**Exercise**
Using the records below, output the stretch that opens with the line containing "You are a GUI" and closes with the line containing "You are a computer-use", exactly and including both lines, with nothing more.

**Data excerpts**
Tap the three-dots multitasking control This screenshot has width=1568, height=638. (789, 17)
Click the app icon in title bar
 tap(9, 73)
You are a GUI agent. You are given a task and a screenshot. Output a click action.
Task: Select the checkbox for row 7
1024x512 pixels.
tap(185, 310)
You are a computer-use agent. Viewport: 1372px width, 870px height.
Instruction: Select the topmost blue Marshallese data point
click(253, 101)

---

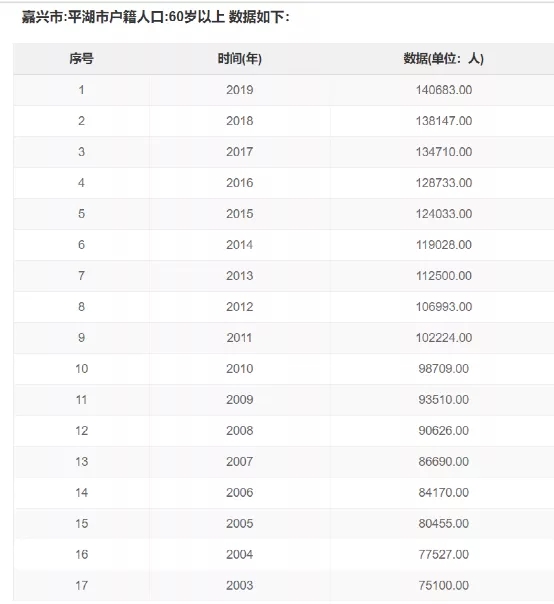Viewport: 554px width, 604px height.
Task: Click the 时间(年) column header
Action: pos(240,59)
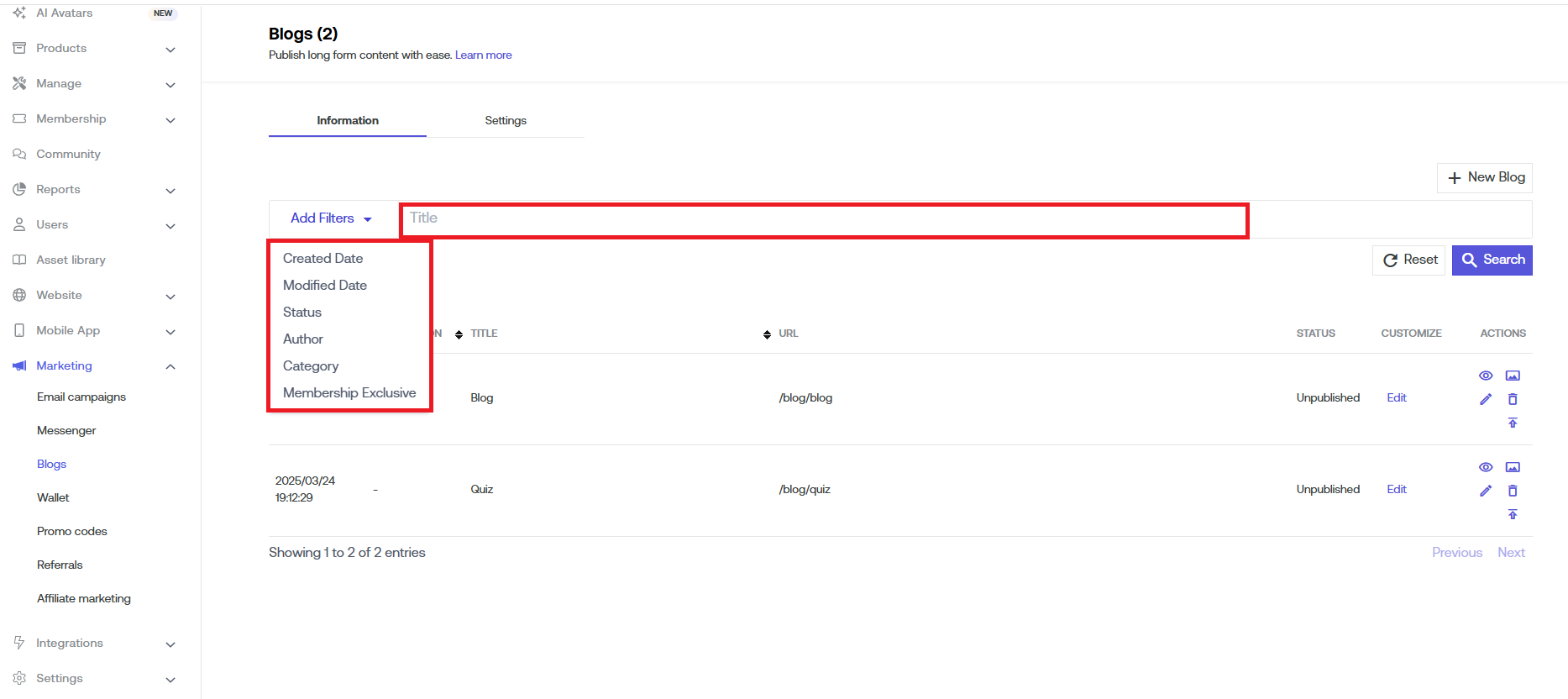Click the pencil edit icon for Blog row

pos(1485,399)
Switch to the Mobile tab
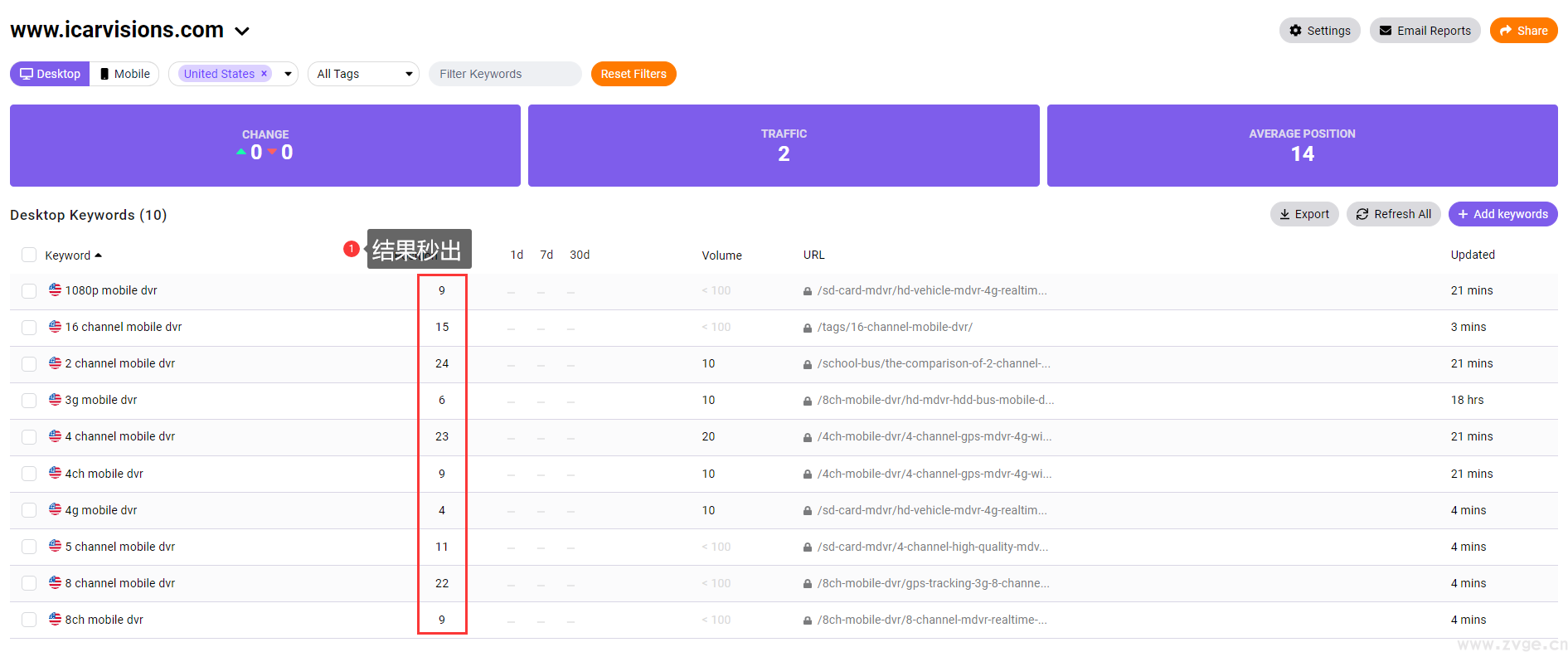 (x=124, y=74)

**Response to this exercise**
You are a GUI agent. You are given a task and a screenshot. Output a click action.
Task: Select the checkbox for row 7
1024x512 pixels.
tap(185, 310)
You are a computer-use agent. Viewport: 1372px width, 870px height.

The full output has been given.